● Brief: Reproduce every record below line for line, leaving out the pictures.

Stored entries:
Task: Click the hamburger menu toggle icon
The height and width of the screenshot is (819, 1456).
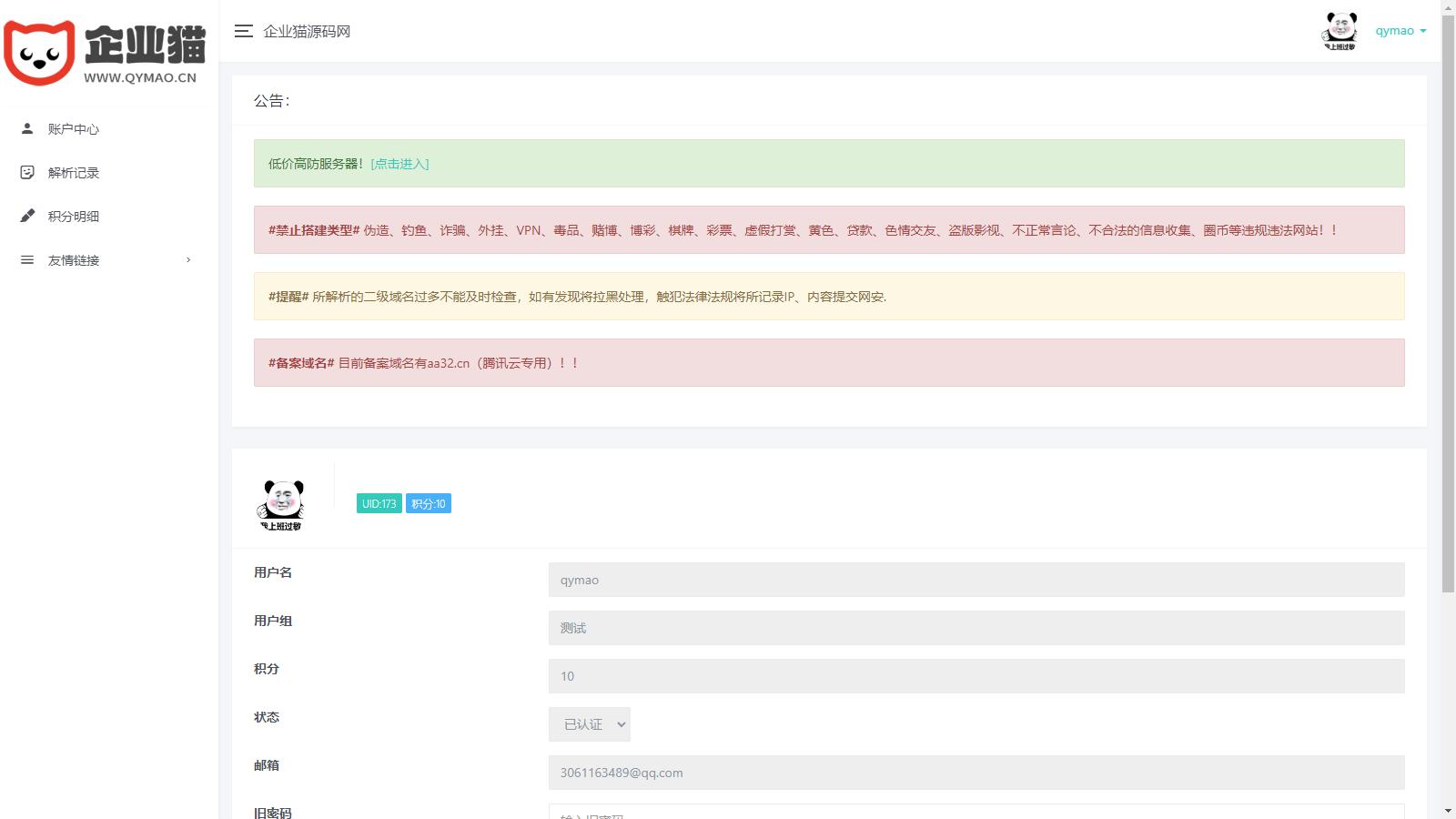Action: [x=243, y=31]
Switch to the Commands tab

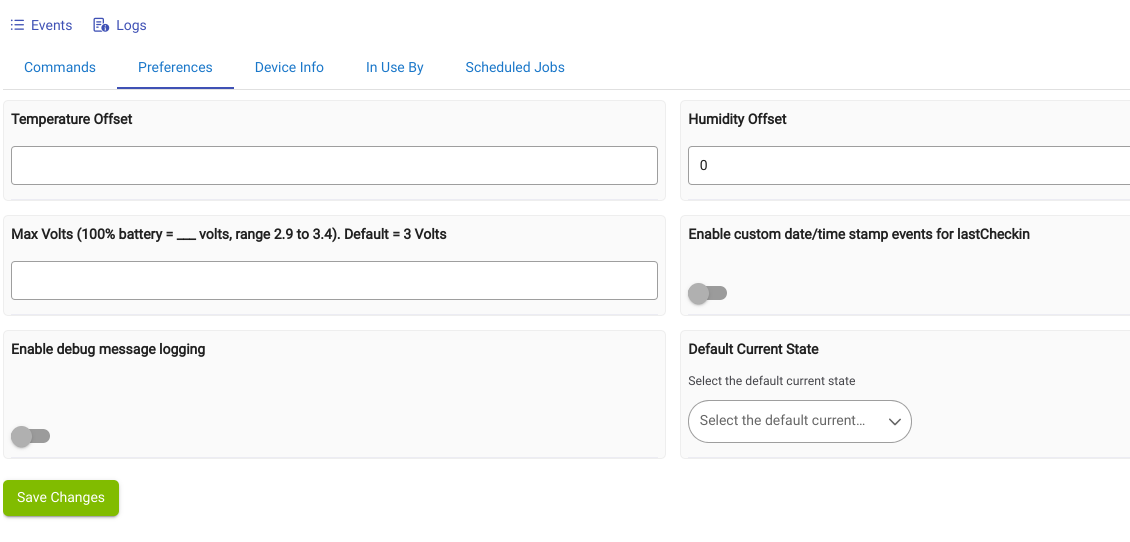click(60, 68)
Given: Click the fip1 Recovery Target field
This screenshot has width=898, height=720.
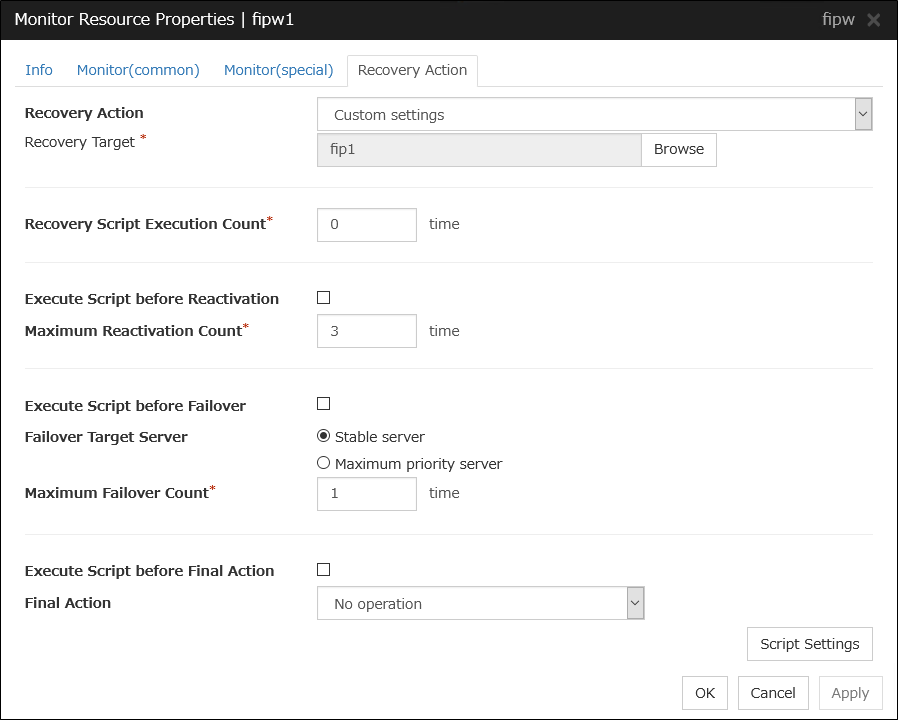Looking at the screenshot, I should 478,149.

● Answer for this exercise:
Task: Click the hamburger menu toggle icon
The height and width of the screenshot is (819, 1456).
Action: [x=243, y=31]
Switch to the Commands tab

click(60, 68)
Given: Click the fip1 Recovery Target field
This screenshot has width=898, height=720.
Looking at the screenshot, I should 478,149.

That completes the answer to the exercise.